◆ SET PROBLEM: Which lines of the listing contain the word "Task"? Extract each of them.

◆ SUPPLIED DATA:
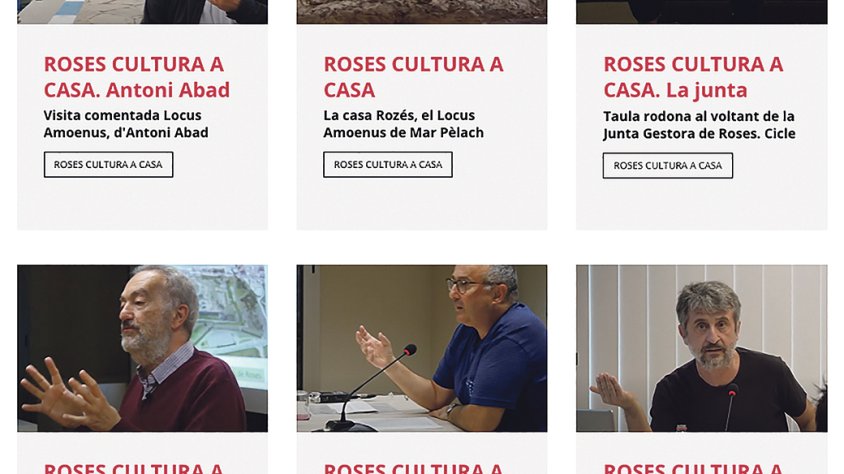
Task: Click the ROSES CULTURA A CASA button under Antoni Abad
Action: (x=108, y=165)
--
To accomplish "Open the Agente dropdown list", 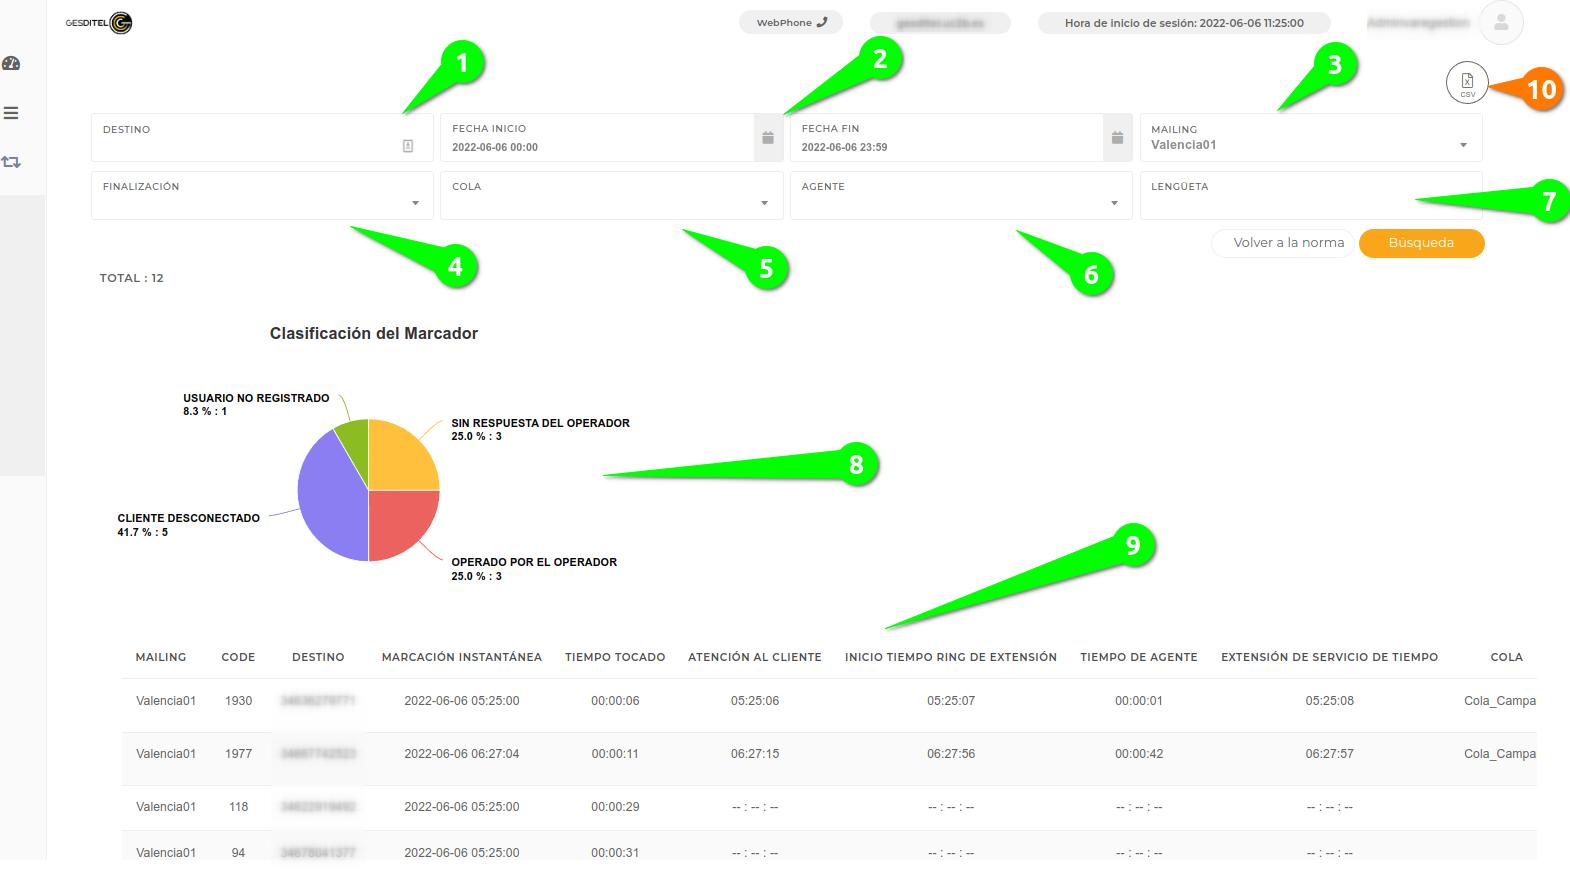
* * *
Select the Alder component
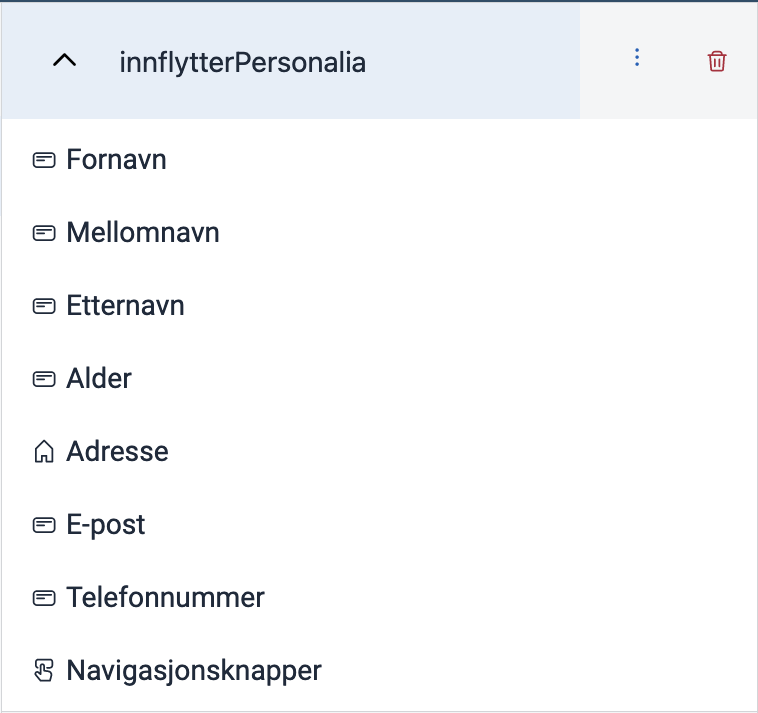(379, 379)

◆ SOLVED PROBLEM:
Task: Click the ROSES CULTURA A CASA button under Antoni Abad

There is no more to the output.